Weigh the cons carefully, and remember that there are some 23,000 cardiologists in the US. Not all of them got there through an early assurance program.

@DreamSchlDropout do you think that my experience with witnessing so many heart diseases and hospitilizations of family members throughout my life is a strong topic to write about on future essays when they ask why I want to pursue a medical career? Just curious.

It can be, but it all depends upon how you frame your answer.

There are 3 common themes that tend to run thru med school application personal statements/residency application personal statements. These are so common they verge on being clichés–

  1. I wanted to be doctor ever since I was young–I played doctor with my dolls/pets/younger siblings

  2. something bad happened to me/my family member/my friend and a doctor helped them

  3. I met an inspiring doctor

It’s up to you to make your reason sound fresh & genuine. Your experiences with your family’s illnesses can be a starting point but shouldn’t be the whole story.

Programming has also been my hobby since i was like 8 years old. Therefore, I’ve attended many hackathons and coding events where I,ve created apps that help the world in some way locally or etc. im even going to a medhackathon in baltimore at JHU in a month. Do you think this is unique enough to br significant in my application? I am having trouble finding a doctor to shadow so im trying to boost my app in any way possible

Med schools get plenty of applications from engineering/math/physics/CS majors. That alone won’t make you unique enough to stand out.

Can you use your experiences as a platform to answer the “Why medicine?

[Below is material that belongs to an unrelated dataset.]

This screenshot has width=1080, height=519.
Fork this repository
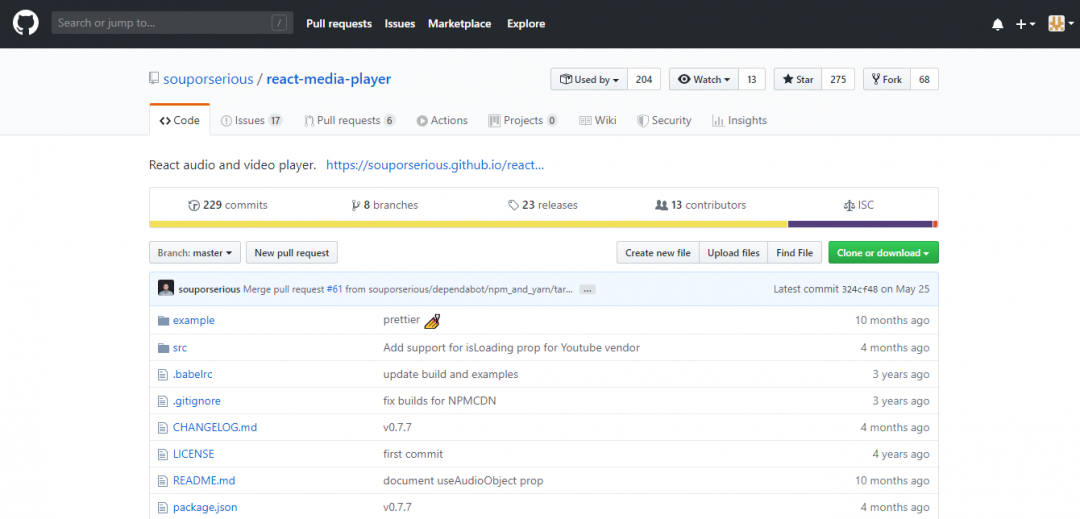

Why me?”–sure but remember it’s a starting place not a be all-end all.

And I have to say, if you are applying to BA/MD programs–not having any shadowing and not any having clinical volunteering will doom your application. Med school adcomms are looking for evidence that you understand the life you’re signing up for and that you have had sufficient first hand experience to be able to say that I am Ok with dealing with the chronically ill, the injured, the dying, the elderly demented, the mentally ill, and their families.

Second hand experience that you may had observed thru your family’s experiences is not enough. Experience as patient (or family member of a patient ) is NOT the same as clinical experience.

All you can do is apply.

However, my advice is to slow down and get a good, broad educational base. You are currently aspiring to the British system (as I recall) which I think forces students to commit too early to medicine. Medicine has too many doctors with no hobbies and little breadth of interest. They retire poorly and unhappily. At your age you are not looking that far ahead. If you are qualified for one of the early MD programs you will be qualified for regular medical school if it is meant to be. Get a broad education first.

It’s great that you have a passion for medicine. I’m not discouraging that. But you should be aware that our healthcare system, especially as it is evolving now, will snuff the life out of your passion quickly. It is nice to have some extra-medicine diversions to stay sane.

"I’m currently a junior in high school with a 3.98 GPA (yes I know -_-) " — I can’t tell if you’re joking or serious about not liking your 3.98.